- [Task statement] What do you get when you reproduce the listing below verbatim, starting with the line containing "Task: Click the MLAB Mbits column header" and going on through the line containing "tap(221, 17)", both of those lines included, and nothing else?

++++++++

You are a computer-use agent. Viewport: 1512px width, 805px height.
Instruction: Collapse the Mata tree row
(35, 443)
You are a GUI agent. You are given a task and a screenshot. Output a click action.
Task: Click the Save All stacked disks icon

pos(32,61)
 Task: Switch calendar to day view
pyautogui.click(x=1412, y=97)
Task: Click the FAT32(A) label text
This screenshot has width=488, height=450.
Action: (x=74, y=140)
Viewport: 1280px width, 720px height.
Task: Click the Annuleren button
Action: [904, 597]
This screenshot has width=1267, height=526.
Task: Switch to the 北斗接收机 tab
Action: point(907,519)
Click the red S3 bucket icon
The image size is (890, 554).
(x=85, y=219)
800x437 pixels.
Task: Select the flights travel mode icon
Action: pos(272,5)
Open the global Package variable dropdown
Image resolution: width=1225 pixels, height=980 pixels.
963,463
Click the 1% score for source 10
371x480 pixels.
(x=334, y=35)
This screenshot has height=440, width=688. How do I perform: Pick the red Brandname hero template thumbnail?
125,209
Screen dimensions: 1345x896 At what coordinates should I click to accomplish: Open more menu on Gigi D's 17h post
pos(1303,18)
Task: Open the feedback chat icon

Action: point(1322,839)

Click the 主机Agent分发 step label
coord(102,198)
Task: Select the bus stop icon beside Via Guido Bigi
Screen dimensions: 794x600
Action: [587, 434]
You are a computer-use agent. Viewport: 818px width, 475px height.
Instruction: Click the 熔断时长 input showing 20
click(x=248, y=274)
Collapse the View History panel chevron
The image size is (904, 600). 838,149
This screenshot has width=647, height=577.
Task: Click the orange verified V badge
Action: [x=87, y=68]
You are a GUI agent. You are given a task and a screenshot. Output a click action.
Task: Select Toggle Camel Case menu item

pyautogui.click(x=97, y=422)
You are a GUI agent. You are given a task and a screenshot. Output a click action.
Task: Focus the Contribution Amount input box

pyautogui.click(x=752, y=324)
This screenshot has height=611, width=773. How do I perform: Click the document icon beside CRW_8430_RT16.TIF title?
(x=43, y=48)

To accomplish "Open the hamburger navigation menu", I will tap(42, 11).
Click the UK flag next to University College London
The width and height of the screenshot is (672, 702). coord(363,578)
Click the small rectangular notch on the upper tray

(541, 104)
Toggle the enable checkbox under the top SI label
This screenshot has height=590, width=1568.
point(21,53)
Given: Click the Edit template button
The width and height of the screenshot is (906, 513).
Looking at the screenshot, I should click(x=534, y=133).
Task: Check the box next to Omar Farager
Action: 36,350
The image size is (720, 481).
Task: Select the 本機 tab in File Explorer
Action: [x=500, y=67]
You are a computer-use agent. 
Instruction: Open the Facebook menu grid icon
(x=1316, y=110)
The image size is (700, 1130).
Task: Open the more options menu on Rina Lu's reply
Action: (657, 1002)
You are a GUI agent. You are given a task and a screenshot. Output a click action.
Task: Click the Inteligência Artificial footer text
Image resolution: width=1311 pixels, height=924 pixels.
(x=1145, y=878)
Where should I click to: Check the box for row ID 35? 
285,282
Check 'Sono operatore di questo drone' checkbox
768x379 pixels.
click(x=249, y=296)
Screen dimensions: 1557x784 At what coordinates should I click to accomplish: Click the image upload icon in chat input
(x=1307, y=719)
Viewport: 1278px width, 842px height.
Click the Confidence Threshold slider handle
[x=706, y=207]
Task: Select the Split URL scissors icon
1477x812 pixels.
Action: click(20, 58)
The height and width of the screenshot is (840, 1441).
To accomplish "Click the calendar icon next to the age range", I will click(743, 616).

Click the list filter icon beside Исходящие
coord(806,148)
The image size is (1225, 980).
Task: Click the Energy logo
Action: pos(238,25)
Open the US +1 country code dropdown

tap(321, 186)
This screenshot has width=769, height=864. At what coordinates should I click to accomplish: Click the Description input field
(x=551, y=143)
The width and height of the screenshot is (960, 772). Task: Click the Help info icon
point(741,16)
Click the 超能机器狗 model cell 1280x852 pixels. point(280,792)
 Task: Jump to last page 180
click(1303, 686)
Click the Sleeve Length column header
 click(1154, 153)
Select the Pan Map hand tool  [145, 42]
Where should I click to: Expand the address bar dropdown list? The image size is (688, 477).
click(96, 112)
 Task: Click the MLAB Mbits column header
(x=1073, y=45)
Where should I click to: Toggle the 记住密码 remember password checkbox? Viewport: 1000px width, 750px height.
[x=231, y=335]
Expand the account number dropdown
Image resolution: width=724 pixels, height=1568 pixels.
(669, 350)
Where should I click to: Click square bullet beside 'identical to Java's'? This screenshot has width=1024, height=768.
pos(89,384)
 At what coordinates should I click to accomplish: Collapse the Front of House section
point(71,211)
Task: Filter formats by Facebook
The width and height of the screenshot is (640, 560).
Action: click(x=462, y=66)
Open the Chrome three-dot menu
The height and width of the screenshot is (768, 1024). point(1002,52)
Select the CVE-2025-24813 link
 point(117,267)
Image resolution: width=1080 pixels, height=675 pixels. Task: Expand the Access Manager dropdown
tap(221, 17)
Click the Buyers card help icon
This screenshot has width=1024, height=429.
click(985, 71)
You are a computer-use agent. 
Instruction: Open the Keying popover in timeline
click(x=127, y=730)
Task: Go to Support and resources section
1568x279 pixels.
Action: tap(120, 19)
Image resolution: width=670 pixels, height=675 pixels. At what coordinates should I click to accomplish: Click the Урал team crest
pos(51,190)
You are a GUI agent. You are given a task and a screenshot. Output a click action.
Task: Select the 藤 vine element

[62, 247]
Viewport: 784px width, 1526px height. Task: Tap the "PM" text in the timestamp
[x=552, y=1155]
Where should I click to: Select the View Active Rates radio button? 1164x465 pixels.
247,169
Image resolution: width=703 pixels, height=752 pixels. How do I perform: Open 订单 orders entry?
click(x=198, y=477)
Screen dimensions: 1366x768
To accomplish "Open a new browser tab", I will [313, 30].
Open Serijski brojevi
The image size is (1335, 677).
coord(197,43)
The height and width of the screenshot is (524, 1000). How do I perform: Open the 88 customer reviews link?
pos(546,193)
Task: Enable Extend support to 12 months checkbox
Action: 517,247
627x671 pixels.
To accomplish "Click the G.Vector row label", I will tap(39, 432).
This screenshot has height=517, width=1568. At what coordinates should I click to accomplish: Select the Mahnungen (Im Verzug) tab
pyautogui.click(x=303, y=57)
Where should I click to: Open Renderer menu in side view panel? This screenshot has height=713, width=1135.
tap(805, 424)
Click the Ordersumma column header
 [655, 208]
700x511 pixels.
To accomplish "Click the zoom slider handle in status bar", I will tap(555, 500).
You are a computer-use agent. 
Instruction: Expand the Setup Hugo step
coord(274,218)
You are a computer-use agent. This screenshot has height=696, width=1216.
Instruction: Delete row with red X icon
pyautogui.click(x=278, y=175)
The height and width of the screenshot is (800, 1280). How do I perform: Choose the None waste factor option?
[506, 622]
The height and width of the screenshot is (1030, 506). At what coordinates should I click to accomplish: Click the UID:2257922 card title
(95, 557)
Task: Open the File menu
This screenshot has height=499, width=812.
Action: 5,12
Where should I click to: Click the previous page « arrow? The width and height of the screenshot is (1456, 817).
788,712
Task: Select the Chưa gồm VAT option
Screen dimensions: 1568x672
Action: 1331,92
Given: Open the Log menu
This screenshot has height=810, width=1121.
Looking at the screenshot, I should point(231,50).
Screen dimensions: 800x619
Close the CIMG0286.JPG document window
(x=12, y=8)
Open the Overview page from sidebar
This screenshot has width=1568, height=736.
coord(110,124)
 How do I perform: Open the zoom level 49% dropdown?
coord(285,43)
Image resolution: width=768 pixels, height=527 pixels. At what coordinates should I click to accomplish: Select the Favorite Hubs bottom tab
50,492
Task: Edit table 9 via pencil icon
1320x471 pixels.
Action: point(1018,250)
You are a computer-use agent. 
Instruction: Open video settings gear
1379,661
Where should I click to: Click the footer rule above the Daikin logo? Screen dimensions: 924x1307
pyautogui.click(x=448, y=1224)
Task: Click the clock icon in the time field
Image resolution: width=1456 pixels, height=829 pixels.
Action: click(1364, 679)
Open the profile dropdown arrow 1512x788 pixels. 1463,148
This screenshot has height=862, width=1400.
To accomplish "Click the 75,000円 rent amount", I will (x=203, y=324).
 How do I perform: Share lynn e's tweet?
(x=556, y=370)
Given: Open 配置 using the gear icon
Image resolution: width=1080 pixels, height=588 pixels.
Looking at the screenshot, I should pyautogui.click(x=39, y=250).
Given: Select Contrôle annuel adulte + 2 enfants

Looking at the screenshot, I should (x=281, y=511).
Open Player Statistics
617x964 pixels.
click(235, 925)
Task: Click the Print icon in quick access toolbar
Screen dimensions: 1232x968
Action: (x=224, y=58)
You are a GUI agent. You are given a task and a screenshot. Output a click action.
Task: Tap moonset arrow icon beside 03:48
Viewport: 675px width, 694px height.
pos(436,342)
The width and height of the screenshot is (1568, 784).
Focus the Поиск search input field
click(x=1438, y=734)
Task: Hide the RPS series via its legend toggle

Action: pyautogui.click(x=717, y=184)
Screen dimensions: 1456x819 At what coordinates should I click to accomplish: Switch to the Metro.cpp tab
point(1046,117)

++++++++

- [Output for this exercise]
 Task: Click the MLAB Mbits column header
(x=1073, y=45)
Where should I click to: Toggle the 记住密码 remember password checkbox? Viewport: 1000px width, 750px height.
[x=231, y=335]
Expand the account number dropdown
Image resolution: width=724 pixels, height=1568 pixels.
(669, 350)
Where should I click to: Click square bullet beside 'identical to Java's'? This screenshot has width=1024, height=768.
pos(89,384)
 At what coordinates should I click to accomplish: Collapse the Front of House section
point(71,211)
Task: Filter formats by Facebook
The width and height of the screenshot is (640, 560).
Action: click(x=462, y=66)
Open the Chrome three-dot menu
The height and width of the screenshot is (768, 1024). point(1002,52)
Select the CVE-2025-24813 link
 point(117,267)
Image resolution: width=1080 pixels, height=675 pixels. Task: Expand the Access Manager dropdown
tap(221, 17)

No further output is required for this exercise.